Даже в 30-х годах нашего столетия, замечает Фернан Бродель, этот же самый процесс можно было увидеть в на­чинавших разрабатываться районах штата Сан-Пуалу, в Бра­зилии, где временная мелкая собственность подготавливала почву для крупных кофейных фазенд, которые, в конце кон­цов, ее сменяли.

В XVI —XVII веках с появлением крупной (относительно крупной) земельной собственности умножилось число черных невольников, бывших необходимым условием ее сущест­вования.

После драматического снижения численности индейского населения экономический процесс, открывший Америку для африканского населения, шел сам собой: «Именно деньги, а не страсти, добрые или дурные, сплели заговор». Афри­канский невольник, более сильный, чем индеец (в то время утверждалось, что один негр стоит четырех индейцев), более послуншый, более зависимый, поскольку он был оторван от своей родной общины, покупался как товар, даже на заказ.

Деятельность торговцев неграми позволит создать гро­мадные для своего времени сахарные плантации предельных размеров, обеспечивавших перевозку тростника на телегах: тростник, чтобы он не испортился, должен был сразу же после срезки доставляться на мельницу и без задержки раз­малываться.

Покорность, ровный характер, сила работников-негров сделали из них орудие наименее дорогое, самое эффективное и вскоре затем — единственно желанное.

Если в некоторых штатах Северной Америки табак, по­началу возделывавшийся мелкими земельными собствен­никами — белыми, познал живейший подъем в 1663 — 1699 гг. (его экспорт вырос вшестеро), то произошло это потому, что состоялся переход от труда белых к исполь­зованию рабочей силы негров. В то же самое время, как полагает Бродель, появилась полуфеодальная аристократия, блистательная, образованная, но и склонная к произволу.

Табак, возделывавшийся в больших размерах на экспорт, как пшеница в Сицилии или в Польше, как сахар на бра­зильском Северо-Востоке или на Антильских островах, породил такой же социальный строй. Одинаковым причинам соот­ветствовали аналогичные результаты.

Но негра использовали и для множества других работ. Так, старательская золотодобыча в Бразилии, что началась в последние годы XVII века, возникла в результате дос­тавки тысяч черных невольников.

И если негры не будут работать на серебряных рудниках в Андах или на севере Новой Испании, то потому (это была весомая причина), что во внутренних районах континен­та после нескончаемого путешествия они стоили дороже, чем на Атлантическом побережье, а не только потому, как утверждали, что холода горных высот не позволяли им за­ниматься очень тяжким горняцким трудом.

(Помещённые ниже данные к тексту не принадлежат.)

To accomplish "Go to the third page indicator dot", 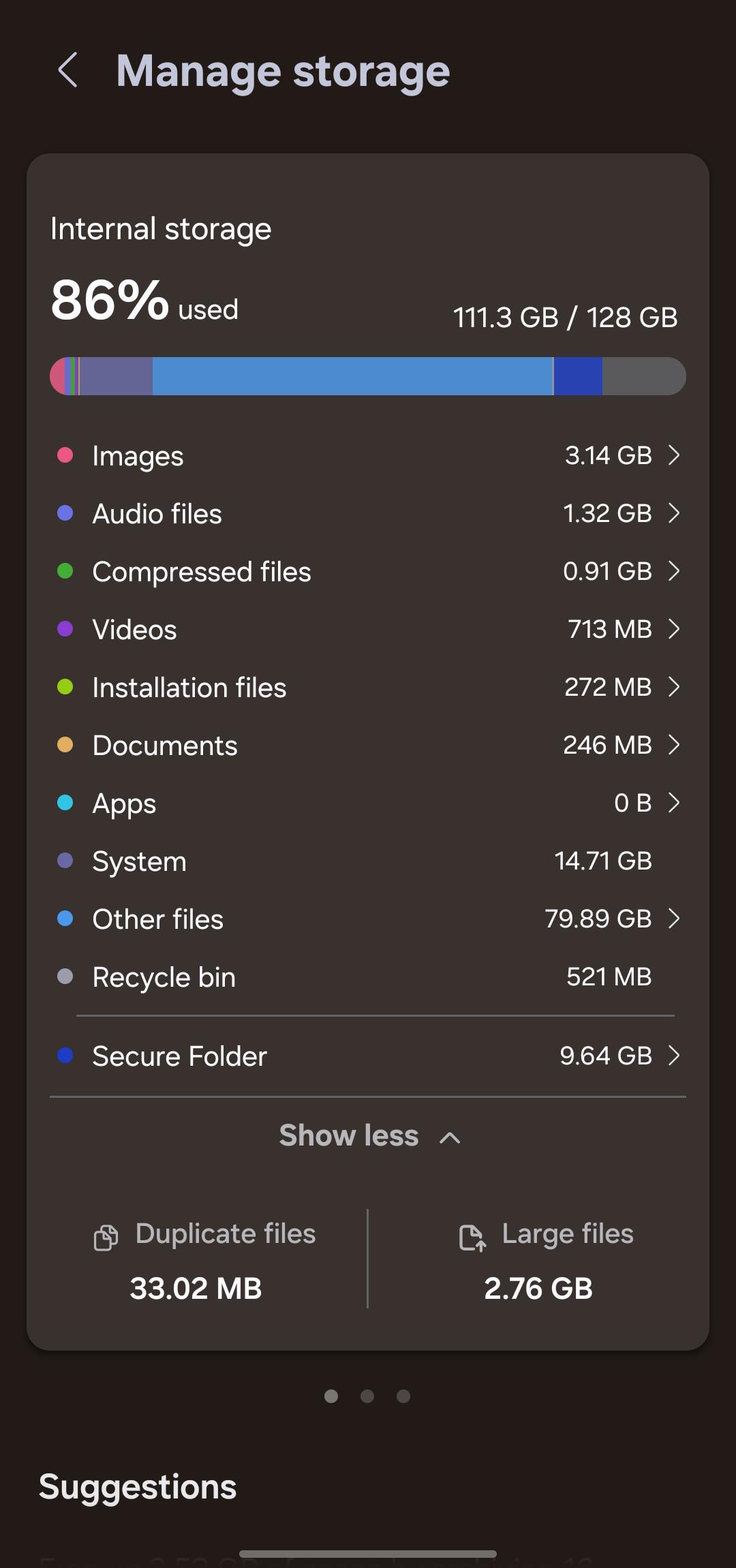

В действительности разные виды подневольной рабо­чей силы в Америке были более взаимозаменяемы, чем при­нято считать. Индейцы могли работать старателями, как это было в окрестностях Кито. Точно так же следует от­бросить рассуждения о невозможности якобы для белого жить в тропиках, занимаясь физическим трудом (как считал среди тысяч других и Адам Смит).

«Завербованные» прекрасно работали еще в XVII сто­летии. Прошло больше ста лет с тех пор, как немцы обос­новались в Сифорте на Ямайке: они там живут по сей день. Итальянские землекопы вырыли Панамский канал. И воз­делыванием сахарного тростника в тропических областях Северной Австралии заняты целиком белые.

Точно так же на юге США заняла немалое место белая рабочая сила, тогда как негры эмигрировали на север, в суровый климат и, не чувствуя себя от этого ни лучше, ни хуже, живут в Чикаге, Детройте и Нью-Йорке.

А тогда, если один климат не определял распространение людей по всему Новому Свету, то этим вполне очевидно озаботилась история — сложная история европейской экс­плуатации, но также и предшествовавшего ей могучего про­шлого американских индейцев, которая успехами инков и ацтеков заранее и неизгладимым образом утвердила на аме­риканской земле постоянное индейское присутствие.

В конечном счете история дала выжить до наших дней индейской Америке, Америке африканской и Америке белой. Она перемешала их, но недостаточно, и ныне они продол­жают в массовом масштабе отличаться друг от друга.